Universität prüft Stasi-Kontakte von Sprecherin

Birgit Mangelsdorf und MOZ-Chefredakteur Frank Mangelsdorf lebten in einer konspirativen Wohnung

  • Lesedauer: 2 Min.

Potsdam (dpa). Die Universität Potsdam lässt eine interne Kommission Stasi-Kontakte ihrer Sprecherin Birgit Mangelsdorf prüfen. »Dies soll so schnell wie möglich, aber auch so gründlich wie nötig erfolgen«, sagte ein Sprecher am Montag. Die Hochschule habe Akteneinsicht bei der Stasi-Unterlagenbehörde in Berlin beantragt.

Zuvor hatte die »Bild«-Zeitung gemeldet, dass die Sprecherin von 1984 bis 1987 in einer Wohnung gelebt habe, die vom DDR-Ministerium für Staatssicherheit als konspirativer Treffpunkt genutzt wurde.

Ihr Mann Frank Mangelsdorf, Chefredakteur der »Märkischen Oderzeitung« (MOZ), hat bestätigt, dass er nach der Heirat von 1985 bis 1987 ebenfalls in der Wohnung gelebt hat. Er verwies darauf, dass die Stasi eine Notlage ausgenutzt habe. Seine Frau lebte demnach Mitte der 1980er Jahre mit der einjährigen Tochter in einer kalten und feuchten Wohnung. Da das Baby Bronchitis gehabt habe, sei die Mutter 1984 auf ein Angebot eines Kontaktmanns eingegangen, der eine bessere Wohnung mit Kohleheizung vermittelte. Die Stasi habe verlangt, dass ein Zimmer davon als konspirative Wohnung genutzt werden dürfe. Als auch er 1985 dort einzog, habe er unterschrieben, dass er darüber Stillschweigen bewahre. »Es gab zu keiner Zeit von mir oder meiner Frau irgendeinen Bericht für die Stasi«, sagte Frank Mangelsdorf.

Birgit Mangelsdorf ist seit August 2009 an der Universität Potsdam beschäftigt und befindet sich derzeit im Urlaub. Die Bewertung ihres Falles soll nach den Kriterien erfolgen, die auch in früheren Stasi-Fällen Grundlage waren, erläuterte die Hochschule. So sei es von Bedeutung, ob die Sprecherin jemandem geschadet habe und ob es eine Verpflichtungserklärung gebe. »Trotzdem wird der Einzelfall zu berücksichtigen sein«, hieß es.

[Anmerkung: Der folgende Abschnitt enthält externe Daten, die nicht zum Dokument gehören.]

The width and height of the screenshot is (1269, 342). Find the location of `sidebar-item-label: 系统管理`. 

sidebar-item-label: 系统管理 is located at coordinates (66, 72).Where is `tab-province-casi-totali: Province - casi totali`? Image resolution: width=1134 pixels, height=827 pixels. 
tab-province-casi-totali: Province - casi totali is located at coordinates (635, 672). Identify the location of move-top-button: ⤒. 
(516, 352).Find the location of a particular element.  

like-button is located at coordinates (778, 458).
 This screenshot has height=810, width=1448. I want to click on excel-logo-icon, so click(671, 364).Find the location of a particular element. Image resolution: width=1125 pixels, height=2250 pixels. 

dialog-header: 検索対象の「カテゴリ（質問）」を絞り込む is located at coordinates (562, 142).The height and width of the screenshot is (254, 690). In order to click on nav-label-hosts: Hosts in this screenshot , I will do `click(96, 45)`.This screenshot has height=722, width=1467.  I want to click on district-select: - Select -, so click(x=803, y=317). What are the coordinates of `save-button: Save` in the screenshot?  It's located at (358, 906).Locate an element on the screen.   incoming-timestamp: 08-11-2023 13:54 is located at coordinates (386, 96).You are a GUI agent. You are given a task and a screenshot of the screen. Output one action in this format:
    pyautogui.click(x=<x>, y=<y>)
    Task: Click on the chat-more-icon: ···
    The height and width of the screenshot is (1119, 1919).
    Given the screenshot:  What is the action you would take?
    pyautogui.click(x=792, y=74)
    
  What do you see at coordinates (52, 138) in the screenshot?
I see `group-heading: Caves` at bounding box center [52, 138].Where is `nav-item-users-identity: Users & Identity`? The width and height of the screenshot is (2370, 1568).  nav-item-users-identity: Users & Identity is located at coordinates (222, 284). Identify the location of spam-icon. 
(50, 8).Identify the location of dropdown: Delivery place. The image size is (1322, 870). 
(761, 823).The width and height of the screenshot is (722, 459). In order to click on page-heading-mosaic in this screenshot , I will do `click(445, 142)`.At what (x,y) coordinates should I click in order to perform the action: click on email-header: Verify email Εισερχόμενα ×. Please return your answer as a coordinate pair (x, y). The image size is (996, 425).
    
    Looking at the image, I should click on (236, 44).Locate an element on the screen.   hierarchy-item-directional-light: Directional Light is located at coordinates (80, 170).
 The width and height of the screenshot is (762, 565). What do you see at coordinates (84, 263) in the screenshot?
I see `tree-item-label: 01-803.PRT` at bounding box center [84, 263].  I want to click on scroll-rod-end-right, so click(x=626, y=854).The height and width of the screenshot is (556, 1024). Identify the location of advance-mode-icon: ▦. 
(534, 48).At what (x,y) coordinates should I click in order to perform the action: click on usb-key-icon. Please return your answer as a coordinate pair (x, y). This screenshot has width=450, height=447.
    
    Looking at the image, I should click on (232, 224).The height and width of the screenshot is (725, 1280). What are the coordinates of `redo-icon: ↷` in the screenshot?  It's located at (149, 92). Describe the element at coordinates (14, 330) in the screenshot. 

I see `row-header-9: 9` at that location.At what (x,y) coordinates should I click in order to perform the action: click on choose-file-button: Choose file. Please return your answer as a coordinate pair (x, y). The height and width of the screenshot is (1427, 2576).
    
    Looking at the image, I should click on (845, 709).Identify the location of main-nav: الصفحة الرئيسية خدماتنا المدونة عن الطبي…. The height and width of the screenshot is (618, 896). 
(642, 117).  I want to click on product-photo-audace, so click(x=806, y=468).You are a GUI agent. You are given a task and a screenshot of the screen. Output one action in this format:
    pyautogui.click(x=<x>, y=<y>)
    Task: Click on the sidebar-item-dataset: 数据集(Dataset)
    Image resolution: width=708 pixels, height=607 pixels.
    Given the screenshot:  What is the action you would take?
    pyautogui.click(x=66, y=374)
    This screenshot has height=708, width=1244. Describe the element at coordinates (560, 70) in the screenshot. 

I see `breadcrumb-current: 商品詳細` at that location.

Als Birgit Mangelsdorf, eine frühere Rundfunkredakteurin, an die Universität kam, gab es keine Regelanfragen mehr bei der Stasi-Unterlagenbehörde. Seit Januar 2007 sind diese im öffentlichen Dienst dem Arbeitgeber nur noch für Leitungsfunktionen möglich. Nach Angaben der Universität wurde Mangelsdorf nach bisherigem Kenntnisstand auch nicht nach Stasi-Kontakten befragt. Sie sei deshalb nicht verpflichtet gewesen, diesen Punkt ihrer Biografie von sich aus zu erwähnen.

Das Wissenschaftsministerium wollte den Fall zunächst nicht kommentieren. »Das ist ein universitätsinterner Vorgang«, sagte ein Sprecher. »Wir warten das Ergebnis der Kommission ab.« Laut Kulturministerium wurden bis 2007 alle Beschäftigten der Hochschulen auf Stasi-Tätigkeit überprüft.

Wissenschaftsministerin Sabine Kunst hatte Anfang August auf eine Kleine Anfrage der CDU-Fraktion geantwortet, dass an der Potsdamer Universität heute noch neun ehemalige Inoffizielle Mitarbeiter des Ministeriums für Staatssicherheit beschäftigt sind.